*Quoted passage:*
[Start of section]

Getting to the heart of meaningful use
Achieving meaningful use is the first step in preparing a medical practice for transformational growth and population management, according to Beth Schindele, who has been director of the Delaware Regional Extension Center since its inception in April 2010.
“We look at the process a practice goes through in order for its providers to truly impact patient care,” Schindele told Medical Practice Insider. “The real work begins once the practice has an understanding of what its EHR can do in terms of monitoring the patient population while moving toward goals for patient-centered medical home accreditation or joining an ACO.”
The Delaware REC currently assists more than 1,700 priority primary care providers and specialists, of which about 1,600 have transitioned from paper medical records to an EHR or have upgraded from a basic to a certified EHR. Close to 1,200 of those providers have achieved meaningful use.
In reaching that milestone, providers overcame challenges in completing core and menu objectives for Stage 1 — in particular submitting electronic immunization data to the state registry and syndromic surveillance data to public health agencies.
“There wasn’t an easy mechanism to transmit the data,” said Schindele. “Once that was configured and the EHR vendors created interfaces to allow those capabilities, then it became possible. You have to work through those things, which is what we did … and we continue to do.”

[End of section]

*Data extract:*
[Start of section]

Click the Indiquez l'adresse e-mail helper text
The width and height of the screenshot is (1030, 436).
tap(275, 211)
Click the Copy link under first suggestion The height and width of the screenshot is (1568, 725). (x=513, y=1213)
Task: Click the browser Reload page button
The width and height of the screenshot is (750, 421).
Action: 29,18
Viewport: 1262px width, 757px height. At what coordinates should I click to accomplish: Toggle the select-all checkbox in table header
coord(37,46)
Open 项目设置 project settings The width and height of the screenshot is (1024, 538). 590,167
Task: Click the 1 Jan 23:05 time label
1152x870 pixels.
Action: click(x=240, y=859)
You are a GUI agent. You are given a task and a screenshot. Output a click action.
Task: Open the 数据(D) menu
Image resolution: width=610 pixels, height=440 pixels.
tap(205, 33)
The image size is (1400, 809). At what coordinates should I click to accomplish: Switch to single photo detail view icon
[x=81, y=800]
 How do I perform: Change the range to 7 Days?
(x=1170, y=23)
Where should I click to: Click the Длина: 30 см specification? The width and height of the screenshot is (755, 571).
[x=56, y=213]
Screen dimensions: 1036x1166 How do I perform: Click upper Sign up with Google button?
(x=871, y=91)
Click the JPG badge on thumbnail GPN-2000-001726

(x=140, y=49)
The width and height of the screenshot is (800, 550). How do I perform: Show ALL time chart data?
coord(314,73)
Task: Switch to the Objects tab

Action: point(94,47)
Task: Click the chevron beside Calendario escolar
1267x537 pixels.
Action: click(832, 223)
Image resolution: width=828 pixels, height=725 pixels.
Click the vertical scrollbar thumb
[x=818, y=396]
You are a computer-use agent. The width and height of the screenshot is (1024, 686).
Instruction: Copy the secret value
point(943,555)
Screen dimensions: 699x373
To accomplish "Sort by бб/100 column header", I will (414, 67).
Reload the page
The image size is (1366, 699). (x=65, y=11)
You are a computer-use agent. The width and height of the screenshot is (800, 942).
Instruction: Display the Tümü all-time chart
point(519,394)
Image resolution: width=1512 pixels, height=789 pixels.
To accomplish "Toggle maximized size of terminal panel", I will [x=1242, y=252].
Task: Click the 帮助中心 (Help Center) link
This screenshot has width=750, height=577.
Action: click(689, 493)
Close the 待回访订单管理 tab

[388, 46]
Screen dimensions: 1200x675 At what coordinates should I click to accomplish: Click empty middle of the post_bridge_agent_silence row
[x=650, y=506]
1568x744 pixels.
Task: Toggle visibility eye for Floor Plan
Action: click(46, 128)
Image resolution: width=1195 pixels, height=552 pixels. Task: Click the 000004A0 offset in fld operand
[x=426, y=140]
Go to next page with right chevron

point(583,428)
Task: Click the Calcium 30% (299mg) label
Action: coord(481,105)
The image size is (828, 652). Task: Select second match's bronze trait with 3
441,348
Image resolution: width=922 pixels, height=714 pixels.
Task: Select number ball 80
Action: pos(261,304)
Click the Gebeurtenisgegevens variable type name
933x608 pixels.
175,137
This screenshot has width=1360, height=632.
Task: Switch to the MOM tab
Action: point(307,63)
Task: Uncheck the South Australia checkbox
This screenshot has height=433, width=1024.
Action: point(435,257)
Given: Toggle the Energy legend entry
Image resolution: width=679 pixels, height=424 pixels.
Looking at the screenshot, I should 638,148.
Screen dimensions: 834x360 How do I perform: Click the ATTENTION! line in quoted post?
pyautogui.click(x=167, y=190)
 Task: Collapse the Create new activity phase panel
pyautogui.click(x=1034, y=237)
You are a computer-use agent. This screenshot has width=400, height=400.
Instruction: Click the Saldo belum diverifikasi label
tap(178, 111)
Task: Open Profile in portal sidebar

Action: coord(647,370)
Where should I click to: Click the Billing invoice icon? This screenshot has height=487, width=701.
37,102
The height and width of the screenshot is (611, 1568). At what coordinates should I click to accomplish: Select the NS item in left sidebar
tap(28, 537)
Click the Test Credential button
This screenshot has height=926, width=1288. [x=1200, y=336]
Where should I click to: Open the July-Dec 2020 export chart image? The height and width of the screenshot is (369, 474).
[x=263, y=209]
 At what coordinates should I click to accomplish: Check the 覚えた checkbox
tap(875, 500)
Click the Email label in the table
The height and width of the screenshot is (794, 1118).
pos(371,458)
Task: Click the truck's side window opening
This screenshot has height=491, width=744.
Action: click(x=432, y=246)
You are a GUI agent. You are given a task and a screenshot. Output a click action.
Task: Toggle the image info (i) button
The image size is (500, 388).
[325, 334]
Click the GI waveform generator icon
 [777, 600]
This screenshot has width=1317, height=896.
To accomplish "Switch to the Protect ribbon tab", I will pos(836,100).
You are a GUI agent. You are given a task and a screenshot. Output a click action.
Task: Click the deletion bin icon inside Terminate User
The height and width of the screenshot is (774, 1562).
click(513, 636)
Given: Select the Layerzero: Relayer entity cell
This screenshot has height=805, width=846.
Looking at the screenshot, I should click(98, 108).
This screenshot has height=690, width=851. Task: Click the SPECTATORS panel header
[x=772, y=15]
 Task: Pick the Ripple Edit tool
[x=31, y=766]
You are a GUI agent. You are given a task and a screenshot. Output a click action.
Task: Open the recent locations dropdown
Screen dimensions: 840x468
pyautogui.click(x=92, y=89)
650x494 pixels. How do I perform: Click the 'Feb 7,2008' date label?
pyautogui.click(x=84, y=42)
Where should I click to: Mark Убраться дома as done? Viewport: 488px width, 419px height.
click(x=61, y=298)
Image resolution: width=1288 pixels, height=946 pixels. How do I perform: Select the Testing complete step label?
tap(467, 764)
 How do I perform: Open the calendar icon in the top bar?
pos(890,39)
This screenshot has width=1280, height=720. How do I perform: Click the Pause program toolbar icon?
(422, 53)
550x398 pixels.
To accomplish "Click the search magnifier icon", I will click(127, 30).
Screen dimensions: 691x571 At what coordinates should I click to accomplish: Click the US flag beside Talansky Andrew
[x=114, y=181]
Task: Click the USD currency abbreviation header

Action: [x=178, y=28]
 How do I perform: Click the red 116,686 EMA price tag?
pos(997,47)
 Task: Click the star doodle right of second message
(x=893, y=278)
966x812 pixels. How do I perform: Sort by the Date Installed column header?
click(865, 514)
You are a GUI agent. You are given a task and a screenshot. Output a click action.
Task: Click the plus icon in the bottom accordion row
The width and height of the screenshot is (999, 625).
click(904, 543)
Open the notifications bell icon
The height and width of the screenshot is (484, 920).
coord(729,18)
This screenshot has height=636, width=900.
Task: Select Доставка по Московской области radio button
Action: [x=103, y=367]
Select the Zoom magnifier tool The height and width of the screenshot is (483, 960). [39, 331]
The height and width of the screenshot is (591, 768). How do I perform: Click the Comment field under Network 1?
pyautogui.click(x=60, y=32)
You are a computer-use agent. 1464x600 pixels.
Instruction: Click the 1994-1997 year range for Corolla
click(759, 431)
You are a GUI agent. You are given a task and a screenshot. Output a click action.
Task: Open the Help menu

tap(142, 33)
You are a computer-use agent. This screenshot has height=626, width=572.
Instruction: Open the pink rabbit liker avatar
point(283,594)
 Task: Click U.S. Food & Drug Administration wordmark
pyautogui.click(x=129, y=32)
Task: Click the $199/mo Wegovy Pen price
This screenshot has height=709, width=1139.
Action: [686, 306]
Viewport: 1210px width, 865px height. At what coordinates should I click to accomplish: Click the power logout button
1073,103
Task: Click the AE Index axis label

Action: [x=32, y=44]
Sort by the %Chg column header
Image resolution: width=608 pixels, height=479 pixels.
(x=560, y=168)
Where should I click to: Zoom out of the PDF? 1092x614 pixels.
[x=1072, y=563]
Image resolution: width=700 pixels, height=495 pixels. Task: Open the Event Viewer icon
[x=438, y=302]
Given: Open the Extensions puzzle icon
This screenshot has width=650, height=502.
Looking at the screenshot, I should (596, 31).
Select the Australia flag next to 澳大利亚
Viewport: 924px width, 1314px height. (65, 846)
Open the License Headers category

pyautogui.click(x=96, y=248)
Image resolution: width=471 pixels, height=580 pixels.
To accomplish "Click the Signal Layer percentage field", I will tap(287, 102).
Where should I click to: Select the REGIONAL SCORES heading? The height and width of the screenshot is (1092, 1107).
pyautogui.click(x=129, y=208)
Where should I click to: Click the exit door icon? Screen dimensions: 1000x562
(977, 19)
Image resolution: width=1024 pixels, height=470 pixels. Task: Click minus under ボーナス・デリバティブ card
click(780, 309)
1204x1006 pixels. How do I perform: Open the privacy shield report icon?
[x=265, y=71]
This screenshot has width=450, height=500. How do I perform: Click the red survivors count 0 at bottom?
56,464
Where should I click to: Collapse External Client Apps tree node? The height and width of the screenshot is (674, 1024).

[End of section]

*Exercise instructions:* In the article on meaningful use, copy out the passage from "The Delaware REC" up to and including "public health agencies." word for word.

*Output:*
The Delaware REC currently assists more than 1,700 priority primary care providers and specialists, of which about 1,600 have transitioned from paper medical records to an EHR or have upgraded from a basic to a certified EHR. Close to 1,200 of those providers have achieved meaningful use.
In reaching that milestone, providers overcame challenges in completing core and menu objectives for Stage 1 — in particular submitting electronic immunization data to the state registry and syndromic surveillance data to public health agencies.